** DIRECTIONS FOR THIS TASK **
Put the lines of the records below, from the line containing "How do I perform: Open" through the last line, into a JSON list of strings with one string per line, both ends included. Leave out blank lines.

begin

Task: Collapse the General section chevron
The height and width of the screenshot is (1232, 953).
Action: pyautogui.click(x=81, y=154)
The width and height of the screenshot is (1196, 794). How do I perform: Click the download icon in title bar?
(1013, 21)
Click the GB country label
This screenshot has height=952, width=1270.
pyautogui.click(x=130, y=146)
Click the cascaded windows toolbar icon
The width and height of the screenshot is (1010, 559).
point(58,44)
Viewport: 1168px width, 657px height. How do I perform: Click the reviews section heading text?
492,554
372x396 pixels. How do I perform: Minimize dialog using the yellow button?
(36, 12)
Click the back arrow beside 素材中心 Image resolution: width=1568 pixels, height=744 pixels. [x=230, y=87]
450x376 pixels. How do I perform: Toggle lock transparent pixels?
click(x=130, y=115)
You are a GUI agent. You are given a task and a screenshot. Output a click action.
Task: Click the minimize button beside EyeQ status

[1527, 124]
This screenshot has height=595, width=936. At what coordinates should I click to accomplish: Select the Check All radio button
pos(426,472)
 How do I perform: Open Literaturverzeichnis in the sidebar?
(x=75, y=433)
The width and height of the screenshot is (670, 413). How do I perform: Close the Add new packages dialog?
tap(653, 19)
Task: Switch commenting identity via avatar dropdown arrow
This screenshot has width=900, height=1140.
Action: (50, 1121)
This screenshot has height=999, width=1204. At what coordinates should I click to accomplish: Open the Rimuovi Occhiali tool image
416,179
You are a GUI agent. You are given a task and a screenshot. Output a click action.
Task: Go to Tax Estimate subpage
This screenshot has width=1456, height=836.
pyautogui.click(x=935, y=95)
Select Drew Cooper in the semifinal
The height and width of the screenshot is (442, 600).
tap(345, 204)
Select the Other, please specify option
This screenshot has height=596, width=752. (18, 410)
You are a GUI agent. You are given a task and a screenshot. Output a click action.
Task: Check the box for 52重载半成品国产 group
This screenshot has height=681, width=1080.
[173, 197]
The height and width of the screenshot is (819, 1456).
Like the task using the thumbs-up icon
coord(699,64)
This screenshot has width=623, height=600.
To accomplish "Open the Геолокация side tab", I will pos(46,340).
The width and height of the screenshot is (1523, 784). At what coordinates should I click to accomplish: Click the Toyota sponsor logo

end

** RESPONSE TO THE TASK **
[
  " How do I perform: Open Literaturverzeichnis in the sidebar?",
  "(x=75, y=433)",
  "The width and height of the screenshot is (670, 413). How do I perform: Close the Add new packages dialog?",
  "tap(653, 19)",
  "Task: Switch commenting identity via avatar dropdown arrow",
  "This screenshot has width=900, height=1140.",
  "Action: (50, 1121)",
  "This screenshot has height=999, width=1204. At what coordinates should I click to accomplish: Open the Rimuovi Occhiali tool image",
  "416,179",
  "You are a GUI agent. You are given a task and a screenshot. Output a click action.",
  "Task: Go to Tax Estimate subpage",
  "This screenshot has width=1456, height=836.",
  "pyautogui.click(x=935, y=95)",
  "Select Drew Cooper in the semifinal",
  "The height and width of the screenshot is (442, 600).",
  "tap(345, 204)",
  "Select the Other, please specify option",
  "This screenshot has height=596, width=752. (18, 410)",
  "You are a GUI agent. You are given a task and a screenshot. Output a click action.",
  "Task: Check the box for 52重载半成品国产 group",
  "This screenshot has height=681, width=1080.",
  "[173, 197]",
  "The height and width of the screenshot is (819, 1456).",
  "Like the task using the thumbs-up icon",
  "coord(699,64)",
  "This screenshot has width=623, height=600.",
  "To accomplish \"Open the Геолокация side tab\", I will pos(46,340).",
  "The width and height of the screenshot is (1523, 784). At what coordinates should I click to accomplish: Click the Toyota sponsor logo"
]